Genes related to metabolism, transport, binding, catalytic activity, oxidative stress response, metal homeostasis and detoxification were commonly DE and DS across all three clonal lineages. Previous studies on Daphnia investigating transcriptional response to heavy metal toxicity have reported differential expression of genes involved in these pathways suggesting that these are key pathways associated with response to metal toxicity [53, 55, 67]. The fact that we find the genes involved in these pathways to also be DS indicates that they are regulated via transcription and splicing. In contrast, certain functional pathways were only enriched either among the DE or DS genes. The genes related to exoskeletal protein metabolism and immune response were only enriched among the DE genes whereas the genes related to post-translational modification (PTM) were only enriched among the DS genes. In addition to regulating the expression of genes in response to stressors, PTM of existing proteins can help in mitigating the effects of the stressor and restoring cellular homeostasis especially after transient exposure [68]. Exposure of yeast to increased levels of Cu results in proteolysis of the copper transport gene ctr1, and exposure to Zn causes ubiquitination of the Zn transporter gene zrt1, thereby preventing further uptake of Cu or Zn respectively [69, 70]. Thus, post-translational control provides a fast-acting alternative approach to mitigating Cu toxicity. To our knowledge, none of the previous studies on Daphnia investigating gene expression response to metal toxicity have reported differential expression of genes involved in the PTM process suggesting that the involvement of these genes in response to Cu stress occurs solely via splicing.

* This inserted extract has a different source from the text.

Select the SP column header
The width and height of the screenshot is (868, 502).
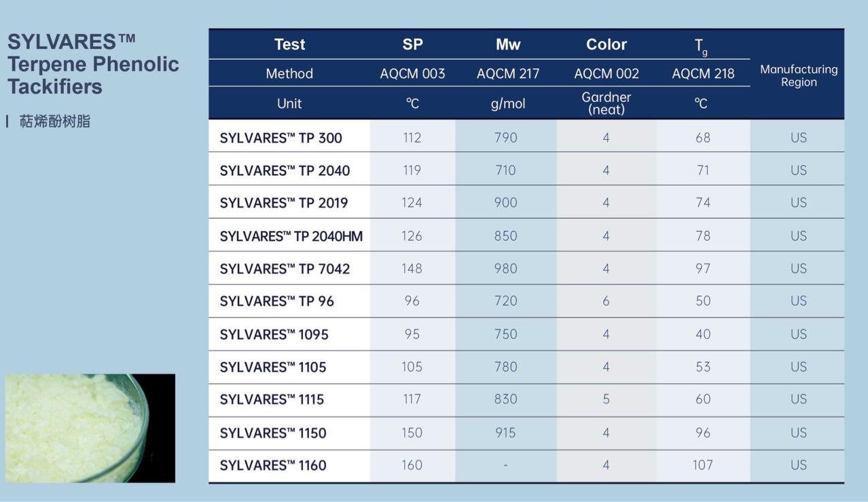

Our findings suggest that genetic variation has a large impact on molecular responses to acute Cu exposure in D. pulex. A limitation of our study is that it included only two control replicates per clonal lineage, and hence future studies with larger sample sizes investigating the influence of interclonal variation on gene expression response to metal stress would be needed to validate our findings. In addition, it is possible that we underestimated splicing events of lowly expressed genes or those with few reads spanning splice junctions. While we found certain functions involved in Cu stress response to be common across all clones, there was variation in Cu stress-response pathways among the clones. As the lineages in our study varied in their prior exposure to sub-lethal levels of Cu, acclimation or adaptation to an environment with high Cu levels in the wild could have influenced the level of variation found in the splicing results, if this effect persists for many generations after culturing in the lab in the absence of Cu. Alternatively, high levels of variation could be driven by perturbations of the splicing machinery by copper stress. By comparing the transcriptional and splicing response to acute Cu exposure, we conclude that interclonal variation can have a substantial influence on splicing and argues for an increase in attention to alternative splicing in toxicogenomic and gene expression studies.


Gene expression dataset

To address the effects of copper on differential gene expression and alternative splicing, a gene expression dataset was acquired from our recent experiment investigating transcriptional consequences of acute copper exposure in D. pulex [53] (study accession PRJEB28650 in the ENA database). This transcriptomic dataset consisted of a total of 6 control samples and 15 copper exposed samples from three different clonal lineages (Fig. 1a). Briefly, one D. pulex individual was isolated from each of three habitats varying in historical copper contamination levels and cultured in the laboratory for about a year to establish the three clonal lineages (D, S and K). Toxicity assays were conducted in the lab to evaluate the relative Cu tolerance of each clone. Two clones (D and S) are from habitats not known to be contaminated with heavy metals, whereas the other clone (K) is from a lake contaminated with high levels of Cu (100 μg/L) as well as Ni and Mn [53, 71]. The clones were subjected to an acute Cu exposure experiment for gene expression analysis, in which five replicates of each clone were separated into different tanks and either exposed to 90 μg/L Cu for 24 h or raised in a controlled environment without Cu. Experiments were conducted in FLAMES medium [72] at 18 degrees Celsius under a 16:8 light-dark cycle, and were fed 20,000 cells of algae per mL [53]. After the exposure experiment, two replicates from each clone in control conditions were selected for RNA extraction, as well as five replicates from each clone in Cu conditions (Fig. 1a). Total RNA was extracted from whole primiparous adult Daphnia, resulting in 21 RNA-seq libraries that were sequenced on two lanes of an Illumina HiSeq 2000 (100 bp paired-end reads) at Genome Quebec.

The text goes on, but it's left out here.